# Unboxed Booleans

Right now the only way to compare two integers is with primops that produce boxed bools:

```
<# :: Int# -> Int# -> Bool
==# :: Int# -> Int# -> Bool
```

To consume the resulting `Bool`

we need a case-expression, which introduces branches into the core IR and object code. Case expressions are bad in the presence of heavy inlining because case-of-case performed by the GHC simplifier tends to duplicate code (like in DPH and Repa programs). Mis-predicted branches are bad in object code because they stall the pipeline.

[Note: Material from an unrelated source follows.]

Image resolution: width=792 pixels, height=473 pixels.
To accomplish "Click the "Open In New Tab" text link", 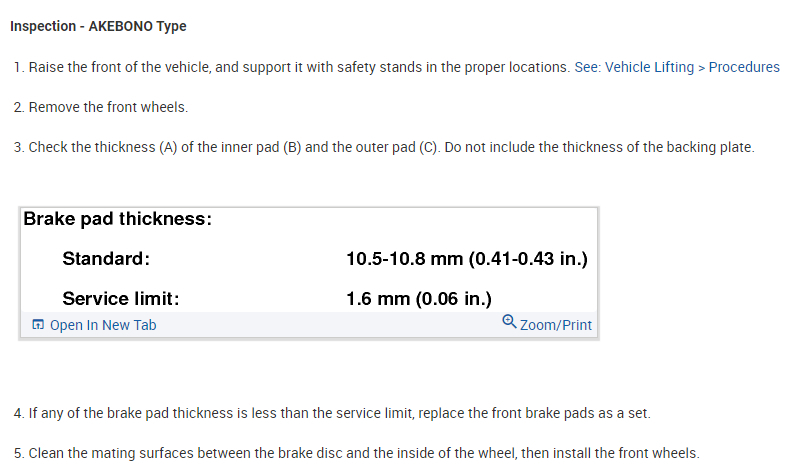I will (103, 325).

Consider the following expression:

```
case x <# 0# || x >=# aWidth
|| y <# 0# || y >=# aHeight of
True -> ...
False -> ...
```

This is very common in array programming. Ideally, it should turn into some straight-line code to compute the flag, and then a single branch instruction once we've worked out what alternative to take. However, as the only way to consume the `Bool`

s produced by the comparisons is to introduce more case expressions, we end up with *four* cases in the core IR.

What I want is this:

```
data Bool#
(.<#) :: Int# -> Int# -> Bool#
(.==#) :: Int# -> Int# -> Bool#
(.||#) :: Bool# -> Bool# -> Bool#
case x .<# 0# .||# x .>=# aWidth
.||# y .<# 0# .||# y .>=# aHeight of
True# -> ...
False# -> ...
```

Bool# is the type of one bit integers. I can compute with them algebraically and be sure that I'll get at most one branch instruction in the resulting object code.